Arab Saudi sendiri merupakan salah satu negara produsen minyak terbesar di dunia. Hal ini membawa angin segar terhadap para pengusaha minyak dan gas yang ada di Indonesia. Investasi yang dibawa dan kerjasama dalam sektor migas diharapkan oleh PT Chandra Ekajaya Oil dan perusahaan minyak dan gas lainya akan berdampak baik terhadap iklim perusahaan Migas di Indonesia.

Berdasarkan data Badan Koordinasi Penanaman Modal (BKPM), realisasi investasi produsen minyak asal Timur Tengah itu tercatat hanya sekitar 900.000 dollar AS. Jika dihitung dengan asumsi kurs 13.300, maka investasinya hanya sekitar Rp 11,97 miliar.

Realisasi investasi ini menempatkan Arab Saudi pada urutan ke-57 dari 121 negara yang menanamkan modal ke Indonesia, yang masuk melalui BKPM.
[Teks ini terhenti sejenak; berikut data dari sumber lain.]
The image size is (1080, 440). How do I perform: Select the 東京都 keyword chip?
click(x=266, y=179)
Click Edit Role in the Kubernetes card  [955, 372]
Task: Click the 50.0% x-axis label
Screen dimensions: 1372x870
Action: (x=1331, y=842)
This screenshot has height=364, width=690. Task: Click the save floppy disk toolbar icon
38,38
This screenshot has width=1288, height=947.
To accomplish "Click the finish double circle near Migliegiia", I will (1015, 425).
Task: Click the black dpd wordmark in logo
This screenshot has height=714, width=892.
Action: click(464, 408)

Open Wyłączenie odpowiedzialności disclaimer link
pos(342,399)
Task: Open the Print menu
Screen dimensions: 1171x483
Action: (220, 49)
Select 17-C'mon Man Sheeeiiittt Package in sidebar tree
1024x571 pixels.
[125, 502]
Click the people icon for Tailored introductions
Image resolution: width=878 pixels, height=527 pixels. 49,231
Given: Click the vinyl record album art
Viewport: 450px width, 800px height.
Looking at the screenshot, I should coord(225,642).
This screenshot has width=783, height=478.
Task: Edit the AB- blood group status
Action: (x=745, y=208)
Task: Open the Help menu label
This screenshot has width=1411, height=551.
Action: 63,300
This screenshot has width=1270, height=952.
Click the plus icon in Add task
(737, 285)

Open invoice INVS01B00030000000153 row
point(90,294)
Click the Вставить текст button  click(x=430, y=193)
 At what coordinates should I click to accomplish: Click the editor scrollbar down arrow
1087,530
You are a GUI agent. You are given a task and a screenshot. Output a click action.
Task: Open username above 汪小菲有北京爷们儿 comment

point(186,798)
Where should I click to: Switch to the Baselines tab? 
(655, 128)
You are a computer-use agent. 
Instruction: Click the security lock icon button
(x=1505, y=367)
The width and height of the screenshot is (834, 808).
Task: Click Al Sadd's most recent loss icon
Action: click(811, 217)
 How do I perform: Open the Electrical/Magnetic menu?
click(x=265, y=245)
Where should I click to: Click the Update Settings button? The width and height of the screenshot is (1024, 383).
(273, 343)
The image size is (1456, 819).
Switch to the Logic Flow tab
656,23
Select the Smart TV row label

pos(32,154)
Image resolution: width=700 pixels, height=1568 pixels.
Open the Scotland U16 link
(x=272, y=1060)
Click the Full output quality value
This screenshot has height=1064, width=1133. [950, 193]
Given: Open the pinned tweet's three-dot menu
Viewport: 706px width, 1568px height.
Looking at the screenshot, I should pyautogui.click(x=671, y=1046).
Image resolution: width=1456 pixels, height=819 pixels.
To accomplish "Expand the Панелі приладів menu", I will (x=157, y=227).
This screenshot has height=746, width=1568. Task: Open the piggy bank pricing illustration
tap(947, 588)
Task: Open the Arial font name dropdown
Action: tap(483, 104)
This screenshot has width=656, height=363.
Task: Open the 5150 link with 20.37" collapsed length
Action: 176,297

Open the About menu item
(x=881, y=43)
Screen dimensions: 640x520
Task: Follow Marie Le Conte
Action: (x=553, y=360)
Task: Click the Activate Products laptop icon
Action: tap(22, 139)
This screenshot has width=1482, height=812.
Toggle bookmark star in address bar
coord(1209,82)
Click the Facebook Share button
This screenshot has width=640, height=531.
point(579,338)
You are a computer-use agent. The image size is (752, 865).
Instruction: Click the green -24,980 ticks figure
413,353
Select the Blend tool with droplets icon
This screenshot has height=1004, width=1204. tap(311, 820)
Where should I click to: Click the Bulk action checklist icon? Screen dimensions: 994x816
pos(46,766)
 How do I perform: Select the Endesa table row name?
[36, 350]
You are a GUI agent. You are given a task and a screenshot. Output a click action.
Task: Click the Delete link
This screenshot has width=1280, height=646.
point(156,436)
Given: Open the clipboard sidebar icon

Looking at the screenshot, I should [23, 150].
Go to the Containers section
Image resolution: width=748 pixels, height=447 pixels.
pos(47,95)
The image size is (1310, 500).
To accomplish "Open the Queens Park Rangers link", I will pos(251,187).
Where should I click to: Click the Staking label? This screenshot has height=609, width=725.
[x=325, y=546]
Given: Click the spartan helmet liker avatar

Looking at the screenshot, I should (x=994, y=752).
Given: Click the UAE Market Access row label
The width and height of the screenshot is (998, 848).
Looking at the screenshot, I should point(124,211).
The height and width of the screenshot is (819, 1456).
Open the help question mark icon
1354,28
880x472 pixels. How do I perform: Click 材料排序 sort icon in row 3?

Terlebih dalam kunjungannya ke Indonesia salah satu kerjasama yang akan ditandatangani adalah penandatanganan investasi Saudi Aramco dalam perluasan proyek kilang Cilacap senilai US$ 6 miliar. Selain itu, akan ada beberapa kontrak lain dengan nilai mencapai US$ 1 miliar.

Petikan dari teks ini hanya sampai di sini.